*Extrait de page*:
<<<<

Le premier festival international du livre à Nice

Guy Rohou

Le premier festival international du livre s'est tenu à Nice du 31 mai au 9 juin 1969. En prenant l'initiative de cette manifestation, M. Jacques Médecin, Député-Maire, avait souhaité que pour la première fois au monde tous ceux qui ont partie liée avec le livre, de sa conception à sa réalisation et à sa diffusion, puissent se rassembler en un même lieu. Dessein d'autant plus ambitieux que l'on ne pouvait prendre modèle sur aucune manifestation semblable, les autres foires déjà existantes - à l'exception de la première foire du livre de Bruxelles qui s'était tenue en mars 1969 et permettait aux visiteurs d'acheter sur place les livres de leur choix - étant uniquement destinées aux professionnels de l'édition soucieux d'acheter et de vendre des droits, d'envisager des traductions et de préparer des co-éditions.

Une association conforme à la loi du Ier juillet 190I était alors constituée sous la présidence du Député-Maire assisté de deux vice-présidents : Robert Davril, Recteur de l'Académie de Nice et Robert Laffont, éditeur. Quelques responsables désignés par la ville de Nice et par le Syndicat national des éditeurs et assistés d'un secrétariat et des services administratifs de la Foire de Nice devaient mettre sur pied, comme l'indiquaient les statuts « une manifestation culturelle internationale qui aura lieu chaque année à Nice et sera dénommée Festival international du livre ». Primitivement prévu pour 1968, le Festival fut reporté à 1969 et les responsables durent en un peu moins d'un an se répartir une tâche rendue difficile par la méfiance suscitée par l'énormité du projet. La prospection commerciale fut confiée, par contrat, à un organisme parisien de publicité chargé de négocier avec les éditeurs français et les organismes étrangers, la location des stands qui devait assurer, avec une subvention municipale, le financement du Festival.

>>>>

*Données fournies*:
<<<<

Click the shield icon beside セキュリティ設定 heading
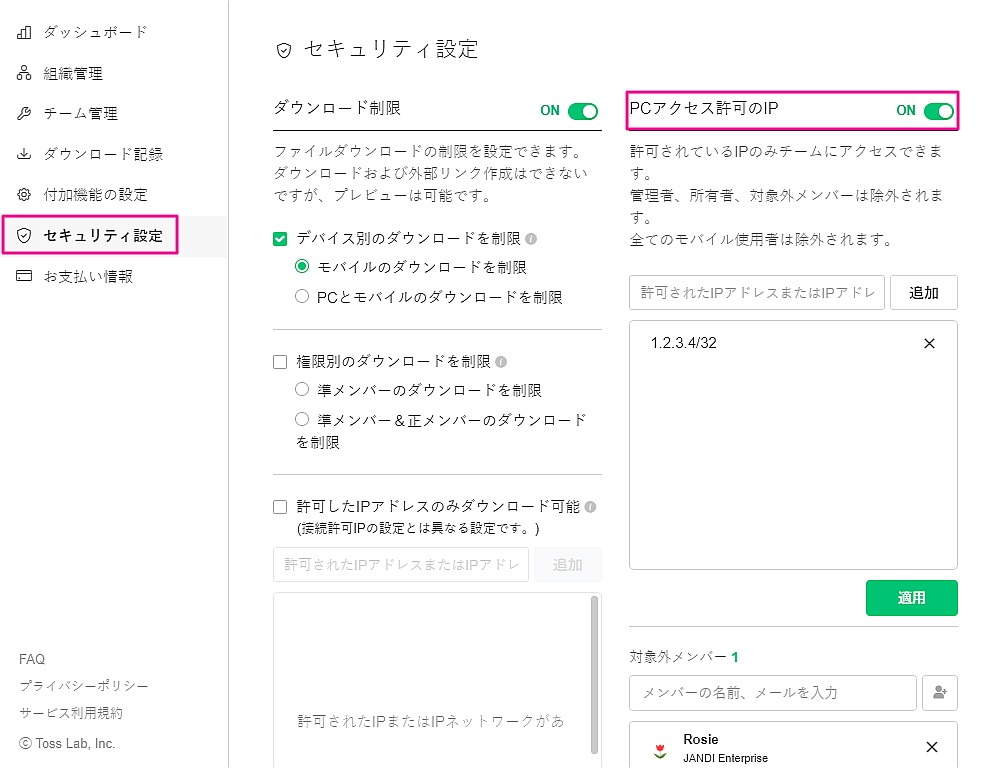Viewport: 1002px width, 768px height. tap(284, 50)
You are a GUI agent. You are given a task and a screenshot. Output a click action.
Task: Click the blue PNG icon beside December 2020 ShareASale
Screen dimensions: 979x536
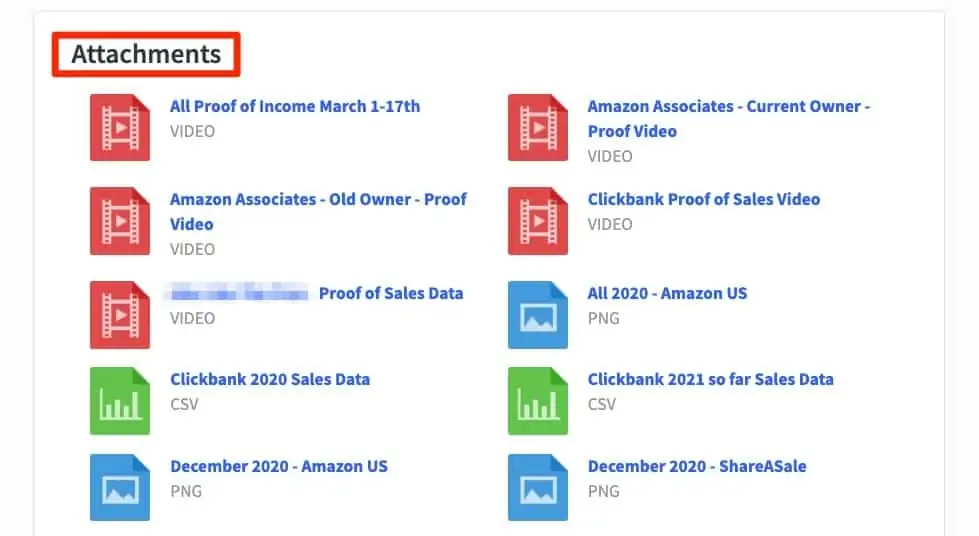coord(538,487)
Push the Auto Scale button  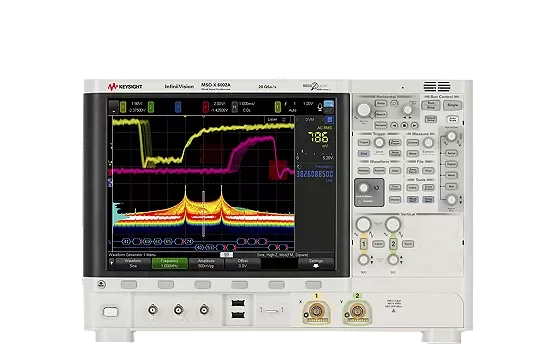pos(453,119)

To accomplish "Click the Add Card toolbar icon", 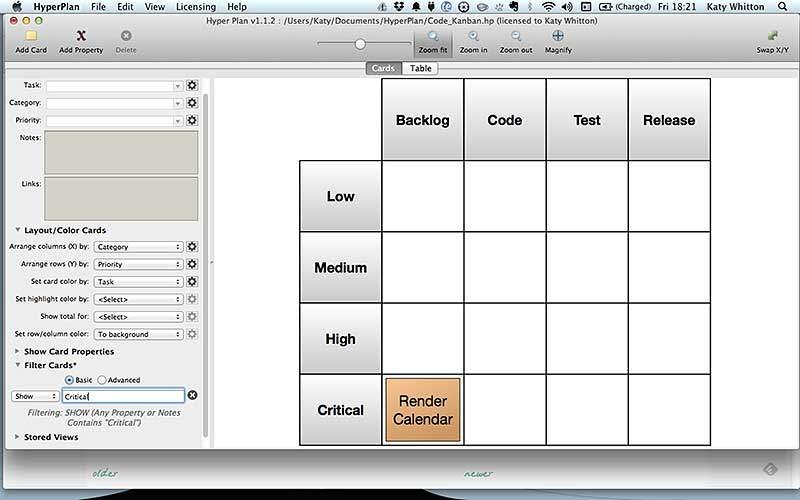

>>>>

*Consignes de l'exercice*:
**1.** Selon le texte sur le festival du livre de Nice, à quelles dates s'est tenue la première édition ?
**2.** Poursuivez, s'il vous plaît, le texte sur le festival du livre de Nice après sa dernière phrase.

*Réponses par consigne*:
**1.** Du 31 mai au 9 juin 1969.

**2.**
Après de multiples démarches et de nombreuses séances de travail, un certain nombre de décisions furent prises.

I) Éditeurs et pavillons nationaux seraient rassemblés dans le vaste Palais des expositions, immense hall de 20 mètres de hauteur dont la voûte mesure 95 mètres d'une seule portée. Après avoir dessiné l'implantation qui prévoyait, au-delà de l'accueil, des zones de verdure et de repos, le décorateur devait établir un modèle de stand unique imposé à tous les exposants mais de dimensions variables et qui pourrait être utilisé les années suivantes. Il y eut ainsi 143 stands couvrant environ 5 ooo m2 et abritant, individuellement ou en emplacements collectifs, 776 éditeurs provenant de 22 pays.

2) La vocation culturelle du Festival devait être affirmée par une participation officielle française. M. Étienne Dennery, Directeur des bibliothèques et de la lecture publique, avait considéré avec bienveillance le projet du Festival et accepté d'y faire participer activement ses services.

a) Une exposition de 102 pièces précieuses de la Bibliothèque nationale (manuscrits à peintures, incunables, livres illustrés et reliures) ayant fait l'objet d'un catalogue s'est tenue durant tout le mois de juin à la Galerie des Ponchettes, spécialement aménagée par le service des expositions de la Bibliothèque nationale. Près de 2 500 visiteurs, dont beaucoup furent vivement frappés par l'intérêt et la beauté des pièces exposées, ont visité cette exposition de prestige.

La présentation dans la Galerie de la Marine de livres et d'estampes des Bibliothèques municipales d'Edimbourg et de Nice (ayant fait l'objet de deux catalogues différents) pâlissait un peu de ce fastueux voisinage mais elle reçut cependant la visite de plusieurs centaines de personnes.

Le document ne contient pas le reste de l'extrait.